Kokomo Municipal Stadium
- Interactive map of Kokomo Municipal Stadium
- Address: 400 S Union Street Kokomo, Indiana, 46901 United States
- Coordinates: 40°28′58″N 86°07′42″W﻿ / ﻿40.482916°N 86.128340°W
- Capacity: 4,000
- Surface: Artificial turf

Construction
- Opened: May 31, 2015
- Cost: $9,000,000

Tenants
- Kokomo Jackrabbits (PL/NWL) 2015–2024 Kokomo Wildkats Kokomo Mantis FC (PDL) 2016 Kokomo Creek Chubs (PL) 2026–present Indiana University Kokomo Cougars (NAIA)

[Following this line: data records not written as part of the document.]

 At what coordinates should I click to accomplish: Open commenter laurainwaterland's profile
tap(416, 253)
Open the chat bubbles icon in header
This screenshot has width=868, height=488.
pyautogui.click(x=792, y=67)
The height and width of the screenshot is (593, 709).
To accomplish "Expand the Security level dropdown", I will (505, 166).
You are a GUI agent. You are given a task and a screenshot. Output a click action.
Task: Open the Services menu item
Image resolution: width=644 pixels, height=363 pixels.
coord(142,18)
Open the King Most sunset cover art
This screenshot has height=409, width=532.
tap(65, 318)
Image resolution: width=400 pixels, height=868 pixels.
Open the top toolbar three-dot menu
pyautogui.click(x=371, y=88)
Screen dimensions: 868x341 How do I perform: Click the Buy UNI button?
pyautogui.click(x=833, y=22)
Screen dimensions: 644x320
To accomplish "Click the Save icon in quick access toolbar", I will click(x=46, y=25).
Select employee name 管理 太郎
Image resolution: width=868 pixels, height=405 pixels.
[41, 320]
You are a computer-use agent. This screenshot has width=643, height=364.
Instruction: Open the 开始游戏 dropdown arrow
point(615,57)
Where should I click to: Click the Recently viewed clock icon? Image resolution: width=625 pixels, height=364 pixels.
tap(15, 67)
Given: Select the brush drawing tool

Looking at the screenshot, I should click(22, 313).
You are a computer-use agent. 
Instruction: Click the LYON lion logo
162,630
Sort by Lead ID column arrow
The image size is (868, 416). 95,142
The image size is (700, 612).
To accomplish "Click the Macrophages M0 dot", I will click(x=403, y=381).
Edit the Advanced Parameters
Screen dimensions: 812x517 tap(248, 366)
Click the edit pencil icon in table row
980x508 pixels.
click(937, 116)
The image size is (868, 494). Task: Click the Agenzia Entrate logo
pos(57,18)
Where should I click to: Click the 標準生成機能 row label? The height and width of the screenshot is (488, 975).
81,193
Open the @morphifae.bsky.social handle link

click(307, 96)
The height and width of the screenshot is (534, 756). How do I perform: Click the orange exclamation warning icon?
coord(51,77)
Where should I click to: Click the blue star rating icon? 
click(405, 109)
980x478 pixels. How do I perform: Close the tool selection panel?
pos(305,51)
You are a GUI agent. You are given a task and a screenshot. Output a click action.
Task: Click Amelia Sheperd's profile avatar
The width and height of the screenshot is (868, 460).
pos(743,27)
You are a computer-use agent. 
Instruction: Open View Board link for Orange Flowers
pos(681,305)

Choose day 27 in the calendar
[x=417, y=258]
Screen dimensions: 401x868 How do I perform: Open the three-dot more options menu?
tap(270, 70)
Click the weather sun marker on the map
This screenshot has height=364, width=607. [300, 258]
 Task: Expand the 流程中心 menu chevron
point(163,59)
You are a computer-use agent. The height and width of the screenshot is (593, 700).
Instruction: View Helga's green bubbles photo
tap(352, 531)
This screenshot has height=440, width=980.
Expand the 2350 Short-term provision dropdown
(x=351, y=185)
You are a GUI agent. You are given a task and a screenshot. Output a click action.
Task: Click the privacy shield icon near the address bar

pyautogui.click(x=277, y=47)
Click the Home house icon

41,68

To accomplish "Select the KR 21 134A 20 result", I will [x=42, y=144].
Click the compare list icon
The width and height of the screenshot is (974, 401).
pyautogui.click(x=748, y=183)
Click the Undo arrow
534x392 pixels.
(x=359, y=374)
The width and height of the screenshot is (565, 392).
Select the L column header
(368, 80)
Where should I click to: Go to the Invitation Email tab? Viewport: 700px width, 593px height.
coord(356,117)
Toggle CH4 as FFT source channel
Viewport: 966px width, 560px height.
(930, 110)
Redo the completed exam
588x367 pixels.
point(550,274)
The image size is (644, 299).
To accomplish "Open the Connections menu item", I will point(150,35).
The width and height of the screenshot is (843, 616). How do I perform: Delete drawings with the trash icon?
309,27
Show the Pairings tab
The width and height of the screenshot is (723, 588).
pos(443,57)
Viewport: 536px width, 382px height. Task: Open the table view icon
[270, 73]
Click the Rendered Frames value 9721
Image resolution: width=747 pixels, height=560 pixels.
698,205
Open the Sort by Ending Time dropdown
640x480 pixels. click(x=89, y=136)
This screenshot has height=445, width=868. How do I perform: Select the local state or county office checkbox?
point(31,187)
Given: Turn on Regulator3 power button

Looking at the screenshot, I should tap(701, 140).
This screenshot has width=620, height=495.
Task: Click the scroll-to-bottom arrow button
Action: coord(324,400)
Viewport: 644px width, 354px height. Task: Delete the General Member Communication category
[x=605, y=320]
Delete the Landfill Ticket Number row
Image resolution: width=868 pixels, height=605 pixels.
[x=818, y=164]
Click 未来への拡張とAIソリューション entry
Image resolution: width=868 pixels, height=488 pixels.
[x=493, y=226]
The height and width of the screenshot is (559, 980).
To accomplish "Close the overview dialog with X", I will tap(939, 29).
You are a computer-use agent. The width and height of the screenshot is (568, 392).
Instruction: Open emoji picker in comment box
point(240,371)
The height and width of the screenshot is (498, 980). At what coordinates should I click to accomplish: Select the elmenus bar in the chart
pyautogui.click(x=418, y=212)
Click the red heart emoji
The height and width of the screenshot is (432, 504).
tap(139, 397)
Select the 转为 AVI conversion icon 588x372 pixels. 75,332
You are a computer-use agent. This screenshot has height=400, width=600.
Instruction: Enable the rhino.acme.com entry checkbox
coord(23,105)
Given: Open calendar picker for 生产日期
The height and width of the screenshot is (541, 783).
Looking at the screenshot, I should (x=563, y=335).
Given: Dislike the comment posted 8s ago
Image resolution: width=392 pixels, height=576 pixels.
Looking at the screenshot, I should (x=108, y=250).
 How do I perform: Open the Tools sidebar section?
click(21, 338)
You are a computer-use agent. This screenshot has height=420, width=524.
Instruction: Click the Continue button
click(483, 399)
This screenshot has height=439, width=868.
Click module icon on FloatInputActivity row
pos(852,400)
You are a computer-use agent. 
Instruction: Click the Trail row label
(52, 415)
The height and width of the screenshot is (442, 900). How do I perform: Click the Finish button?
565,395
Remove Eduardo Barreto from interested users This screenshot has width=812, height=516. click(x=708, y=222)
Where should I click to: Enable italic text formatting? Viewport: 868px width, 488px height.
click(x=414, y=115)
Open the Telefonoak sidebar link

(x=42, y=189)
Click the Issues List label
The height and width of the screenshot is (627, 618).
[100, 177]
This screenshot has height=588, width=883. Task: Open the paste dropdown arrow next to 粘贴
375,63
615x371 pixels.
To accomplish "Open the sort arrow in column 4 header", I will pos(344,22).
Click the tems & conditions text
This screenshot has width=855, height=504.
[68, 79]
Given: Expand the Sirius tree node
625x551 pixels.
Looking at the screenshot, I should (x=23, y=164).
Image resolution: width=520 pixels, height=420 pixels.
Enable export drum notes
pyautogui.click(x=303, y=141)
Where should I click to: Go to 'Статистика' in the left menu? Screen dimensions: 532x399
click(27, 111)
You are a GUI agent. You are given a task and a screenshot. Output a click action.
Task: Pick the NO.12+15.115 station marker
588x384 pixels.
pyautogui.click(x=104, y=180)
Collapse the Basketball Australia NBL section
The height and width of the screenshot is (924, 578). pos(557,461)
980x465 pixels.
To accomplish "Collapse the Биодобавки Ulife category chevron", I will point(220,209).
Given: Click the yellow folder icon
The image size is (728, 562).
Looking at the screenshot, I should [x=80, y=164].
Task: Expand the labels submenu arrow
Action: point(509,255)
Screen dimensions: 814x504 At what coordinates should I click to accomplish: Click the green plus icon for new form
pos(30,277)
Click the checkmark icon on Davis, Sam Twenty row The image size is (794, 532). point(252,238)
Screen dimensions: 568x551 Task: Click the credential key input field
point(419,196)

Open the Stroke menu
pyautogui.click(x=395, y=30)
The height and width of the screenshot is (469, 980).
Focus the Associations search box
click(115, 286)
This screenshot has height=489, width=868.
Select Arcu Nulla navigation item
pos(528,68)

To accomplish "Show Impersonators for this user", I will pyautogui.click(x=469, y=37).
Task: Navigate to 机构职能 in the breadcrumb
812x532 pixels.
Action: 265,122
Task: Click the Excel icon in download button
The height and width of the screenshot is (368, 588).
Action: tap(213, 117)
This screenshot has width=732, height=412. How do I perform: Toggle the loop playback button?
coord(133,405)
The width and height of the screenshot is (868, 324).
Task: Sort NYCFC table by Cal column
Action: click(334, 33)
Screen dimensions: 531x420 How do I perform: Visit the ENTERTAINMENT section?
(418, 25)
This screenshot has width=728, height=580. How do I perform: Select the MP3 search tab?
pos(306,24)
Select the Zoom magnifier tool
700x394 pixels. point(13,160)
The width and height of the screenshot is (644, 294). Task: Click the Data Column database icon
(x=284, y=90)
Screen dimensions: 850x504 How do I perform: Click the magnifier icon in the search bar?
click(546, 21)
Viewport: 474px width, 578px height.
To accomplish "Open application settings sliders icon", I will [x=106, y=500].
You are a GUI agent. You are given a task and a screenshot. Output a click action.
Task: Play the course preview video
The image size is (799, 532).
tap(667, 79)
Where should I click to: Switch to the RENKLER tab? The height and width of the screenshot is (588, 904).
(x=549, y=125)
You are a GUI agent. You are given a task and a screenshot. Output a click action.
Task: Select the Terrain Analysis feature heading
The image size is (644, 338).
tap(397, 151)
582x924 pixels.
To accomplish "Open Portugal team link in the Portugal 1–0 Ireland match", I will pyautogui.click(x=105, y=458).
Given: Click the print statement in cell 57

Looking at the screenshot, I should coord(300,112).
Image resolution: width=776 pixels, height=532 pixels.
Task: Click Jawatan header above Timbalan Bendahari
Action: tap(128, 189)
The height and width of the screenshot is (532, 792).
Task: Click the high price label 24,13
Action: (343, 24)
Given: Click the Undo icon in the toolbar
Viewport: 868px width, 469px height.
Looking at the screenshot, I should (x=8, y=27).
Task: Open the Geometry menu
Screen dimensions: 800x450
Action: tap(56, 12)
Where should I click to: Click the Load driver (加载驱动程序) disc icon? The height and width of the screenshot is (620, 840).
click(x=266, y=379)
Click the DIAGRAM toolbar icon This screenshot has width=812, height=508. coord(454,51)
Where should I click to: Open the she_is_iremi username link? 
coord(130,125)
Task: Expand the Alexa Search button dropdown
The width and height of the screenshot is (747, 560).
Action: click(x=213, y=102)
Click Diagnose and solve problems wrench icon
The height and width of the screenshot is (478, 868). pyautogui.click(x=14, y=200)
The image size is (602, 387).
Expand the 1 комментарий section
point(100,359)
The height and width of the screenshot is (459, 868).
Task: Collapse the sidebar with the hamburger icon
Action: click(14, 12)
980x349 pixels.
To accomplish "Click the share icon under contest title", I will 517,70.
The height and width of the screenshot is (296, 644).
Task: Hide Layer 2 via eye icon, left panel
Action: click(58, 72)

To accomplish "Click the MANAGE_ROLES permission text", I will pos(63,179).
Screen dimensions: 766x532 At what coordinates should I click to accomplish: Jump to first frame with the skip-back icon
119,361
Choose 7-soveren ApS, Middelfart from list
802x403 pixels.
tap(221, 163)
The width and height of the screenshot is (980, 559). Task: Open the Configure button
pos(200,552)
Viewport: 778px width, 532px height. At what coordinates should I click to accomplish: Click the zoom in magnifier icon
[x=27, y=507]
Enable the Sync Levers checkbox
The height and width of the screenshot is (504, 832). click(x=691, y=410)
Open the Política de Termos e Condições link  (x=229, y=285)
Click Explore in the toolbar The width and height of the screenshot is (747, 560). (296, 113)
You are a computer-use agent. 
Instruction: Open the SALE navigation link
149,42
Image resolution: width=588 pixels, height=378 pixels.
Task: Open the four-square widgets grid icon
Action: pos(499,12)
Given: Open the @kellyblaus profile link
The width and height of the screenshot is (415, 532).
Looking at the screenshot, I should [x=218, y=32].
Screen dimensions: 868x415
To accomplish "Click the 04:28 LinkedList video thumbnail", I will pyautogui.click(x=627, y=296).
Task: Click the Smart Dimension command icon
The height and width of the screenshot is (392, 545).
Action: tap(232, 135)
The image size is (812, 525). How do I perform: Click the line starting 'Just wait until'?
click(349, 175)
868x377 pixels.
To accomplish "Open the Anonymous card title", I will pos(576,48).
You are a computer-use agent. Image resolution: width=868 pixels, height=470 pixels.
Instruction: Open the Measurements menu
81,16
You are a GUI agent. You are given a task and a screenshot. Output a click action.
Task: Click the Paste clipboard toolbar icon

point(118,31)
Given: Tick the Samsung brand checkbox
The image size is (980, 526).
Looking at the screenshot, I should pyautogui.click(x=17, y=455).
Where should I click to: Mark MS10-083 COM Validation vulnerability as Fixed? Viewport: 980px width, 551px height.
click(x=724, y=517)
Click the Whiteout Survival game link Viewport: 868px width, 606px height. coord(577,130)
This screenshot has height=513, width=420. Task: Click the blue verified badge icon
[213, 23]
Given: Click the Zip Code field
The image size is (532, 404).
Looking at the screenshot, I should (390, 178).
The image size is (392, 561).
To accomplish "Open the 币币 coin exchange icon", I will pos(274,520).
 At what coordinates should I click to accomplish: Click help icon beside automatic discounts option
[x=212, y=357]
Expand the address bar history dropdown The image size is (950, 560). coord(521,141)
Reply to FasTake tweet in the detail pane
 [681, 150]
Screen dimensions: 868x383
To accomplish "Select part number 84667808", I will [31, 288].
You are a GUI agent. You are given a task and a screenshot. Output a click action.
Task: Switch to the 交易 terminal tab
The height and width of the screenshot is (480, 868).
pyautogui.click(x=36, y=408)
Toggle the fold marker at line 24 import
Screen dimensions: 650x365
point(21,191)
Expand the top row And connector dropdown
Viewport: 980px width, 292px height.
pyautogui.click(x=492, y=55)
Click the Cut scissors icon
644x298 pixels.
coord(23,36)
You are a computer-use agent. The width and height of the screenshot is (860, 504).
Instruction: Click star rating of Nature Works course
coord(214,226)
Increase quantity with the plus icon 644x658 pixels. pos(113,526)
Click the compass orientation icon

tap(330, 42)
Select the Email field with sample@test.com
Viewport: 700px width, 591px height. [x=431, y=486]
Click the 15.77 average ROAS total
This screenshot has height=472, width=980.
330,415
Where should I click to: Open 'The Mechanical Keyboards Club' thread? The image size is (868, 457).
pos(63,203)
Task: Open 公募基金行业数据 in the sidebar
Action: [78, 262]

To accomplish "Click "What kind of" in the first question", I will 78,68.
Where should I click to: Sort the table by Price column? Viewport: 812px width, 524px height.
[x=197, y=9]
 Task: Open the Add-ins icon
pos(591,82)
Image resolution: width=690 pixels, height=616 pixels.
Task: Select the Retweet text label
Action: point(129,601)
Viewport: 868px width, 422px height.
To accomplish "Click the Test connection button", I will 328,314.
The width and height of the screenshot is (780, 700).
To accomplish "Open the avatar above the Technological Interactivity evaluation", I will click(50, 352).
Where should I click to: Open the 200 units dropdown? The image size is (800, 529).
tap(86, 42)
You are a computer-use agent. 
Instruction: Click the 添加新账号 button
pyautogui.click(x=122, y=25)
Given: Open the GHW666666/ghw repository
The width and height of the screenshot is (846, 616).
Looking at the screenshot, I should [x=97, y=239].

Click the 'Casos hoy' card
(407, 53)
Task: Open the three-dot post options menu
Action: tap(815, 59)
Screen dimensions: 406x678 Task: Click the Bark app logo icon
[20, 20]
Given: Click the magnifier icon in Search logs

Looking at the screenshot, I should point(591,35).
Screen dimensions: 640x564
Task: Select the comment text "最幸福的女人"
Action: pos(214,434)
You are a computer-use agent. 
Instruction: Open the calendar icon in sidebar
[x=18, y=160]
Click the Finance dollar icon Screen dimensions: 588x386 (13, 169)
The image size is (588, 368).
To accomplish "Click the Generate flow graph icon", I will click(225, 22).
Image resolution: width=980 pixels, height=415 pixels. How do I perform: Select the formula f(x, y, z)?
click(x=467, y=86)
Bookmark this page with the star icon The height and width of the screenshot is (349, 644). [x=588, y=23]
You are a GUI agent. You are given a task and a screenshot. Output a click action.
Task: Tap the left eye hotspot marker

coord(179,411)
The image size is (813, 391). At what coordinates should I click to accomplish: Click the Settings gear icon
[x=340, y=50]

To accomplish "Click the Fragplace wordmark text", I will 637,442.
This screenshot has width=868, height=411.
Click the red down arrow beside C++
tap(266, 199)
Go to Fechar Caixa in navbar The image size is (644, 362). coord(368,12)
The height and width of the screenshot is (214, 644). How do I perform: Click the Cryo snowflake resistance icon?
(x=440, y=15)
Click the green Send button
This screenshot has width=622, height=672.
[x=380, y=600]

= Kokomo Municipal Stadium =

Baseball stadium in Kokomo, Indiana, US

Kokomo Municipal Stadium is a baseball stadium in Kokomo, Indiana, United States. The Kokomo Jackrabbits of the college summer Northwoods League, and the Kokomo Wildkats (local high school) use Kokomo Municipal Stadium as their home field. Other local high school baseball teams including the Taylor Titans, Northwestern Tigers, and the Western Panthers use the Kokomo Municipal Stadium for a portion of their games. Upon opening in 2015, Kokomo Municipal Stadium had a capacity of up to 4,000 in a combination of fixed and lawn seating. In May 2016, the Kokomo Mantis FC of the Premier Development League called the stadium home.

== Facility ==
Kokomo Municipal Stadium has a capacity of 4,000 people in lawn and fixed seating. The Kokomo Municipal Stadium essentially replaces the CFD Investments Stadium that was once home to the minor league Kokomo Dodgers. The new stadium includes a suite level, concessions, restrooms, and locker rooms for both teams. The facility is specifically designed to host baseball games, but can also be converted for soccer, concerts or other events.

== Awards ==
In its inaugural season, Kokomo Municipal Stadium was named by Ballpark Digest as the 2015 Best Summer Collegiate Facility. In the final round of voting, fans chose KMS over Athletic Park of the Northwoods League's Wisconsin Woodchucks. Not to be outdone, in the summer of 2016, Kokomo Municipal Stadium repeated as Ballpark Digests best 2016 Summer Collegiate Facility, once again outpacing Athletic Park.